Cossondre Bahr, 22, dropped out of school at age 15 when her son was born, and although she now has a GED, the time away from the classroom left her a little rusty. When her placement test put her in remedial English at Baltimore County, her advisers suggested the dual option. “I was kind of disappointed that I didn’t do as well on the placement test, but now, I’m super-happy that I placed into this accelerated class,” she said. By starting out in English 101, with extra help, she said, “I get the best of both worlds.”
Student-success courses, another high-impact practice according to the report, were offered at 84 percent of colleges surveyed. But because the courses usually weren’t required, less than 30 percent of students had signed up in their first term.
In the sprawling Houston Community College System, however, they have to. The system’s 16 campuses all require new and transfer students to take a study-skills course like Education 1300, which covers topics such as time management, effective listening, financial literacy, and career awareness. By the end of the semester, students have to declare a major and file a degree plan. Since the system introduced the requirement, in 2007, persistence rates have improved significantly for both remedial and college-level students.
Attila Moseley, 18, said he’d learned to capture the most important points in notes he takes on lectures he records—and to prioritize schoolwork when his friends want to hang out. “This is helping me buckle down and study effectively,” he said of the study-skills course at Houston.
Experiential learning is another effective but underused offering on many campuses, the report notes. An exception is Kapi’olani Community College, where such opportunities are woven into the curriculum. Each year, dozens of students tutor children in mathematics, and more than 100 students help restore Native Hawaiian watershed ecosystems. Such experiences pay off in students’ grades: 89 percent of participating students earned a C or better in the spring of 2011, compared with 71 percent of nonparticipants.
Informed Decisions
Introducing a high-impact practice takes more than identifying it. And Ms. McClenney is pressing colleges to take action. “Some of these approaches are so intuitively obvious,” she said, “you have to wonder why more colleges aren’t doing this in a more systematic way for all students.”
The answer, of course, is that the offerings take time and money—two resources in short supply at many community colleges.
Knowing which practices give the most bang for the buck and which could be made mandatory or phased out is key, Ms. McClenney said. To free up money to add or extend offerings that promote engagement, colleges could reduce course offerings, she said, or advise students in groups rather than individually.

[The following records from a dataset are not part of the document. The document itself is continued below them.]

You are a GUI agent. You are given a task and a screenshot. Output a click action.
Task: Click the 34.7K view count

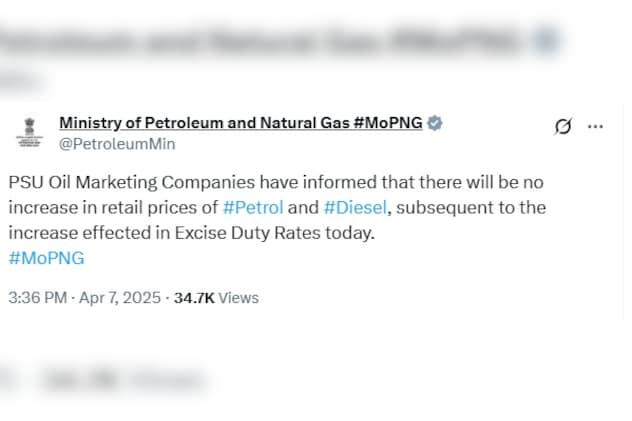click(193, 298)
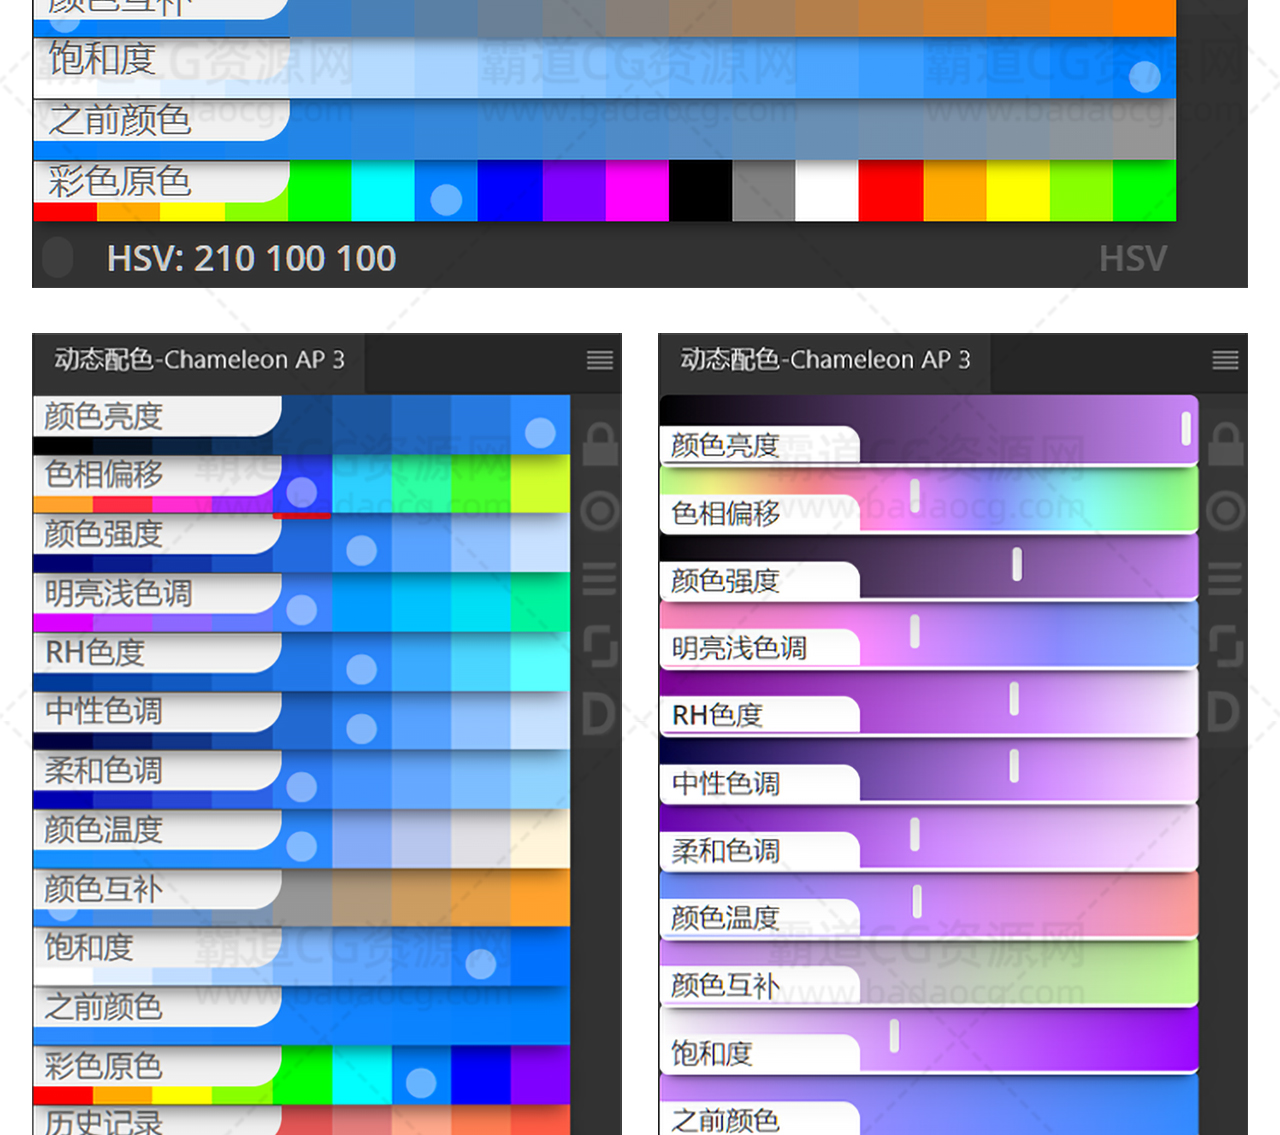The width and height of the screenshot is (1280, 1135).
Task: Click the HSV: 210 100 100 value readout
Action: 251,259
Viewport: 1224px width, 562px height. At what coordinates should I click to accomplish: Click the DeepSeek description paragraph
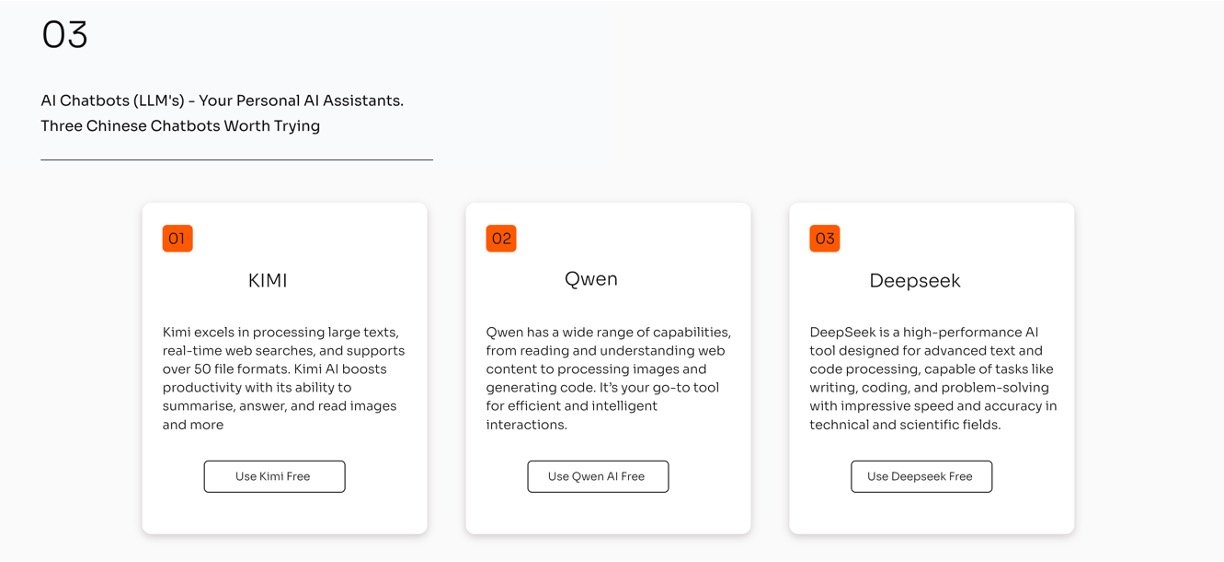click(931, 378)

Examining data is vital, the report argues: “Colleges must make decisions—about every hour spent, every dollar allocated, every policy set, and every practice implemented—based on whether those decisions will make engagement inescapable for large numbers of their students.”
The most successful strategies, the research center found, present information in contexts that are relevant to students and provide clear pathways to achieving goals, whether a certificate, a degree, or a job.
The report, the second in a series of three by the center, follows one last year that found “pockets of success rather than widespread improvement.”
After this look at students’ engagement, the third report, due next fall, will examine how students’ participation in high-impact practices affects outcomes such as course completion, credit hours earned, and persistence.